Didi’s battle with Uber in China has been especially brutal, with each firm burning through more than $1 billion (roughly Rs. 6,651 crores), much of it on subsidised discounts in an effort to lure in hordes of customers.

“We spent money because there was a competitor there spending money irrationally,” said Zhu, who declined to name the competitor or say how much Didi spent, but did say that its subsidies are much lower than the competitors’ and that its market share has increased in China.

“Our competitor is definitely not in great shape,” he said, as it is “fighting a major global war”.

Zhu pointed at the rival’s heavy spending in emerging markets, like the home bases of Didi, GrabTaxiand Ola, and its lack of market share there.

Uber, which declined to comment, has previously accused its rival of spending wastefully.

Didi is not currently profitable, though it said it is breaking even in more than 100 cities.

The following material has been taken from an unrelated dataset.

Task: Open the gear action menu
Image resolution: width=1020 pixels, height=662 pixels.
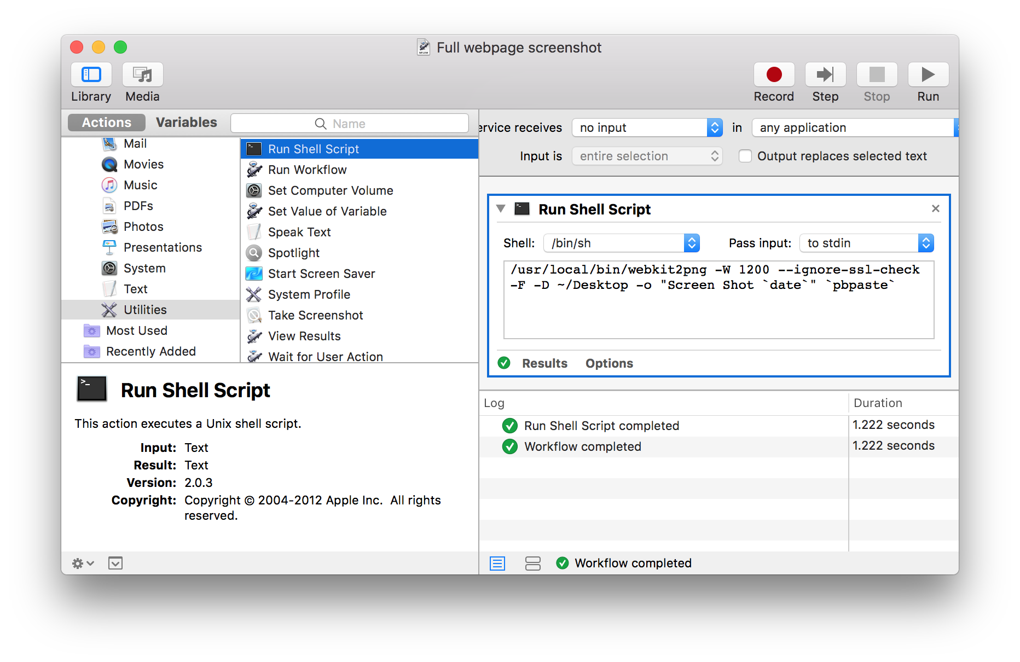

For Zhu, the issue of monetisation is mainly one that lies two to three years down the road.

Didi said it plans to offer its private car service in 400 cities in China by February, compared with the 259 cities it currently serves.

“There will be a time that people will find by spending money you will not be able to buy market share,” said Zhu. “There will be an inflection point.”